Yes, his son had pled guilty to providing services to the Taliban, in whose army he had enlisted. Doing so was a crime because the Taliban government was under U.S. economic sanctions for harboring Al Qaeda. But the Taliban was not (and has never been) classified by the U.S. government as a terrorist organization itself.
This distinction might seem picayune. But it cut to the heart of the disagreement between Americans who have viewed John Walker Lindh as a traitor and a terrorist and those, like his father, who believe he was a fervent Muslim who never intended to take up arms against his own country.
That morning, the clash over this one fact set host and guest on a collision course for the remainder of the 30-minute interview. The next day, KQED ran a half-hour Forum segment apologizing for the mess and picking over its own mistakes.
KQED's on-air fiasco didn't happen randomly or spontaneously. The collision was set in motion nine years before by 14 erroneous words in the New York Times.
This is the story of how that error was made, why it mattered, why it hasn't been properly corrected to this day -- and what lessons it offers about how newsroom traditions of verification and correction must evolve in the digital age.
Lindh was a 20-year-old American citizen who turned up in Afghanistan in November, 2001, in the wake of a bloody, chaotic prison uprising in Mazar-i-Sharif. His story gradually emerged: He'd grown up in Washington, D.C., and California, converted to Islam in 1997, and in 2000 moved to Yemen and then Pakistan to study at a madrasa. Some time in spring 2001 he crossed the border to Afghanistan. There, he enlisted in the Taliban army, which was then engaged in a civil war with the warlords of the Northern Alliance, and trained at an Al Qaeda-funded camp.
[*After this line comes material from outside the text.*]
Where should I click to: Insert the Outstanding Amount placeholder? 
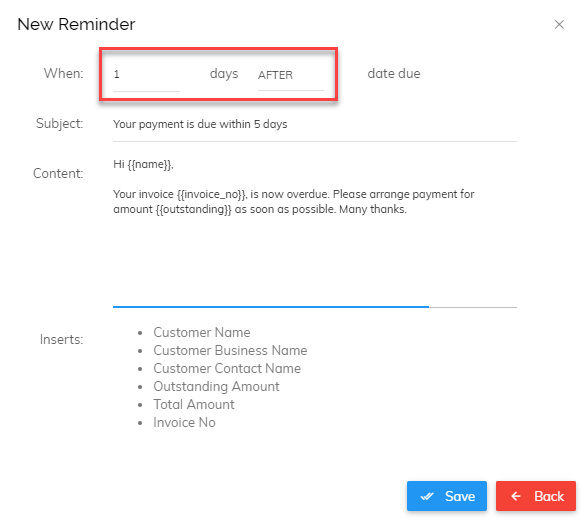216,386
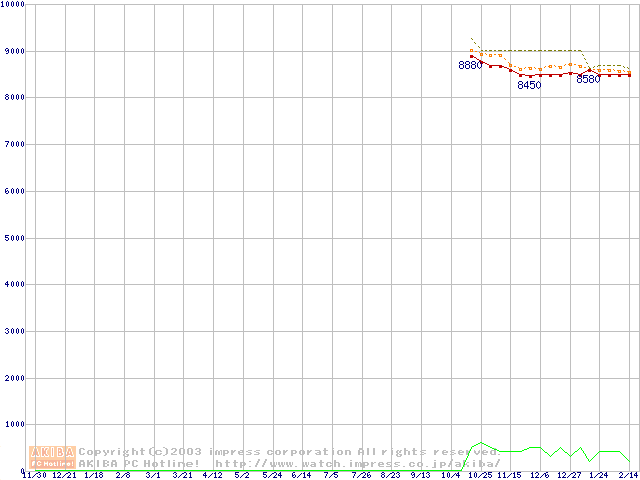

All this preceded 9/11. By the time Lindh was captured, President Bush had declared a "global war on terror," and the young man became a lightning-rod for public outrage in the U.S. In February, 2002, the Justice Department loudly unveiled 10 charges from a federal grand jury against him, most of them terrorism-related. But in a plea deal five months later, Lindh admitted only to having violated U.S. law by serving in the Taliban army and carrying weapons while doing so. Prosecutors dropped all the other charges.
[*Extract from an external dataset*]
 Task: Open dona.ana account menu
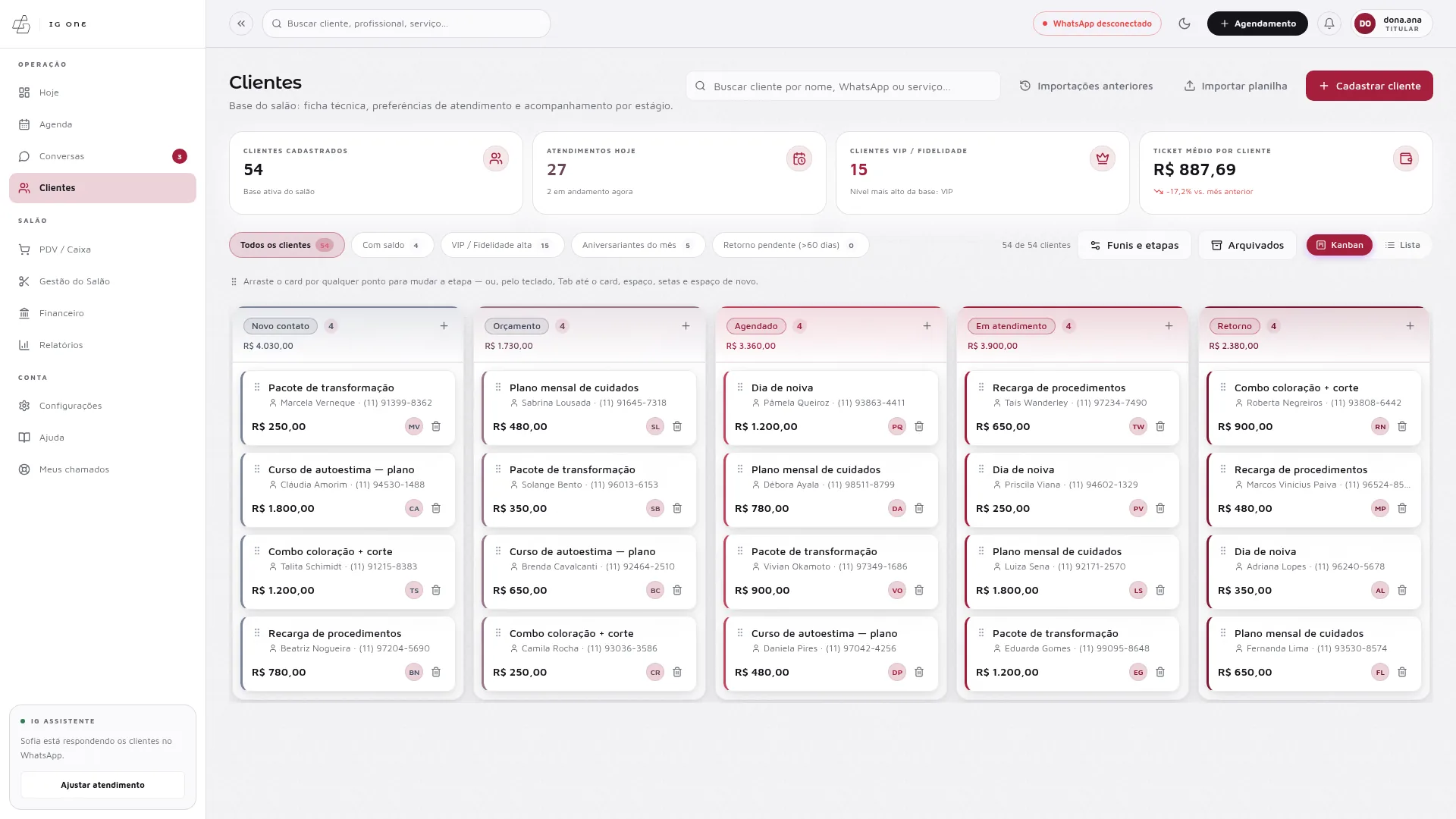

Neil Lewis, a New York Times legal correspondent based in the D.C. bureau, covered the case and filed the paper's front-page, 1,500-word piece on the guilty plea. In that July 16, 2002, story, Lewis wrote:
"Mr. Lindh agreed to plead guilty to one of the 10 counts in the indictment against him. It charged he had provided service to the Taliban, which is a felony because President Bush and former President Bill Clinton had declared the party a terrorist organization."
The final 14 words of this passage -- which KQED relied on, nine years later -- were inaccurate. Neither president, Bush or Clinton, had ever formally declared the Taliban to be a terrorist organization. The State Department maintains a special list of entities that the U.S. considers to be terrorist groups. Though the Taliban has been subject to a variety of serious economic sanctions since 1999, when Clinton first put it on the Treasury Department's Office of Foreign Assets Control list, it has never received official designation as a terrorist outfit. (This Metafilter thread discusses some possibilities why.)
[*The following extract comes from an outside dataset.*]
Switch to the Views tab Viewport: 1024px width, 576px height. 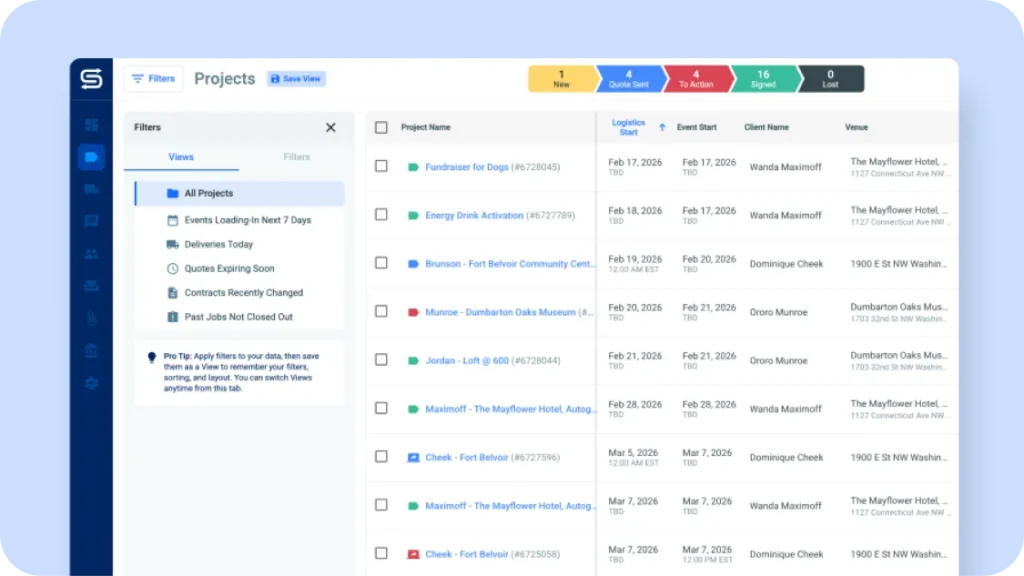coord(179,157)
Today, the now-retired Lewis says he can't recall how he made the error: "I don't remember whether it was my mistake or an editor's, or something that a prosecutor might've told me."
Lewis says no one pointed the error out at the time. And Frank Lindh didn't bring it to the Times' attention then, either: "At the time it was originally published," Lindh says, "my family and I were extremely preoccupied."
So the error sat in the Times archive for nine years, until KQED unearthed it.